Infermiera uccisa nell’androne, processo al via. Il pm: l’imputato voleva sposarla per la cittadinanza
Dolore, rabbia e choc questa mattina sono tornati a riaprire una ferita mai cicatrizzata e che oggi ha ripreso a sanguinare: quella del brutale omicidio di Rossella Nappini, l’infermiera uccisa il 4 settembre scorso nell’androne di uno stabile in zona Trionfale a Roma, per il quale ha preso il via il processo davanti alla Corte d’Assise: alla sbarra un quarantacinquenne di origini marocchine.

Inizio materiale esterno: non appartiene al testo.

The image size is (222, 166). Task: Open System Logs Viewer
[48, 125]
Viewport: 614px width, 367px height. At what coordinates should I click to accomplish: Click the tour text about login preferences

Roma, al via il processo per l’omicidio di Rossella Nappini, l’infermiera uccisa a coltellate nell’androne
L’imputato è Adil Harrati, quarantacinquenne magrebino, per il quale la Procura ha chiesto e ottenuto il giudizio immediato. Nei suoi confronti la pm Claudia Alberti contesta l’omicidio aggravato dalla premeditazione e dall’avere agito per motivi abbietti e futili, con crudeltà contro una persona «a cui era legato da relazione affettiva cessata». Un delitto che di sicuro è stato particolarmente efferato: la vittima, una 52enne che lavorava come infermiera all’Ospedale San Filippo Neri di Roma, ed abitava al quartiere Trionfale insieme alla madre, era rientrata dalla spesa quando ha trovato il killer ad attenderla.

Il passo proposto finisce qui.